A Farewell to Dr. McNellis

Dr. McNellis hopes to continue work in education.
Dr. McNellis hopes to continue work in education.

Saint Xavier University’s Department of Communication will soon be one member short. After 35 years, Dr. Julie McNellis will be retiring from her position as Associate Professor.
For McNellis, retirement from Saint Xavier does not mean retirement from education, however.

“I intend to be very active and will focus on some aspect of education…be it tutoring or grant writing,” she said.
Education has always been a part of McNellis’s life. She moved from her birthplace of Madison, Wisconsin to St. Paul Minnesota to complete her undergraduate degree in English and Speech Education at the College of Saint Catherine.
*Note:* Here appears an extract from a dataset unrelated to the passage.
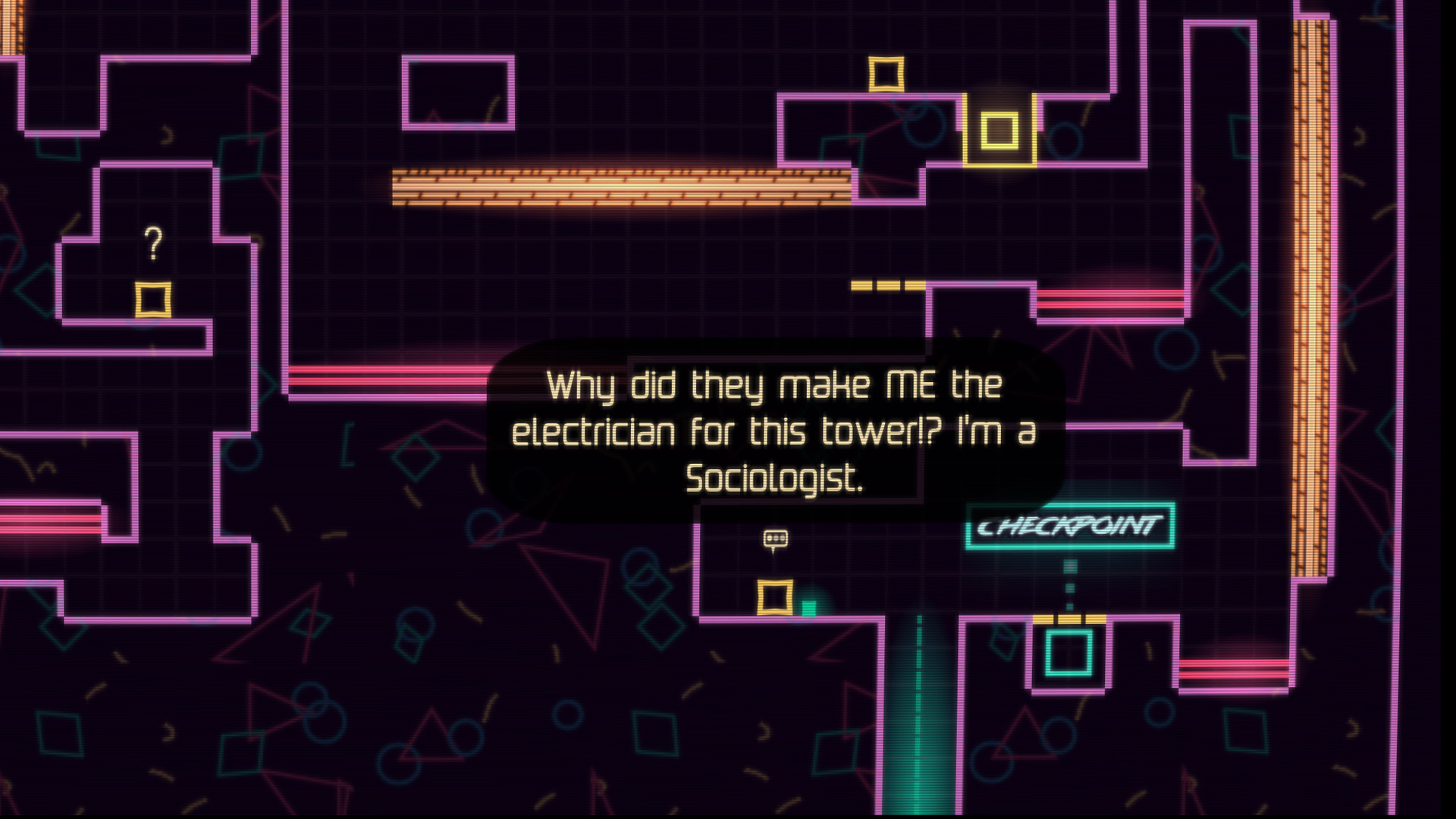
Task: Click the yellow block beneath the question mark
Action: [x=154, y=296]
In 1971, she arrived in Chicago to teach English but soon landed a position at Saint Xavier College in 1978.
From the time she began working at Saint Xavier, McNellis said she had a passion for interacting specifically with freshmen and transfer students who were new to the school.
She said she was always interested in developing extracurricular activities to bring such students into college life.
To that end, she observes, in her view, a positive shift at Saint Xavier and in higher education in general, from a more teacher-centered classroom to a more student-centered experience.
“It’s been exciting seeing the growth of residence life…it has brought a feel to the campus that wasn’t always there,” said McNellis, who notices a broader excitement and engagement on the part of today’s students.

As a professor of communication, McNellis sees the growth of new communicative technologies as a major impetus of this increase in student engagement.
She recalled the initial arrival of a machine at Saint Xavier in the mid-1980’s called a computer. Although she admitted that many faculty members were hesitant to adopt this new piece of technology at the time, she herself “was open to [it].”

Since then, she said it has been “fascinating to watch how technology has impacted the learning process,” changing how students learn and professors teach.
Although she can remember a time before many of the technologies that are taken for granted today were developed, McNellis believes that teachers “need to accept new technology to be relevant to students’ needs.”
As she sat reflecting on her time at the university, McNellis recalled certain memorable moments.
She remembered her participation in an international conference held at SXU in 1997 entitled, “Children in the World: Exploring the Rights of the Child,” which was the first such conference to ever take place in the United States.

She said she enjoyed the conference’s “emphasis on collaborating with colleagues on things that you believe in.”
McNellis also recalled a funnier moment when she first began at Saint Xavier as a young doctoral candidate.
She would come in late to work on her dissertation and two of the senior faculty at the time, Dr. Hassan Haddad and Sister Denis O’Grady, would constantly check in on her to make sure she was ok.
Finally, around 11:00 p.m. one evening, Sister O’Grady told McNellis she was leaving for the night. She indeed left, but not without stationing a public safety worker outside McNellis’s door to make sure no intruders came. “They made him stand there until I was finished,” laughed McNellis.

On a more serious note, she spoke of the senior faculty at the time, like Haddad and O’Grady, as supportive and very inspirational.
Now, 35 years later, McNellis is a senior faculty member herself. She has four grown children and eight grandchildren, who she plans on spending even more time with after retirement.
Aside from continuing to occasionally volunteer and work in education (she plans to still teach a class each semester at Saint Xavier for the near future), she plans on enjoying bike riding and hiking.
McNellis praised Saint Xavier overall as being “a very close-knit and supportive family.” Despite officially leaving, she said, “I always will feel like SXU is home.”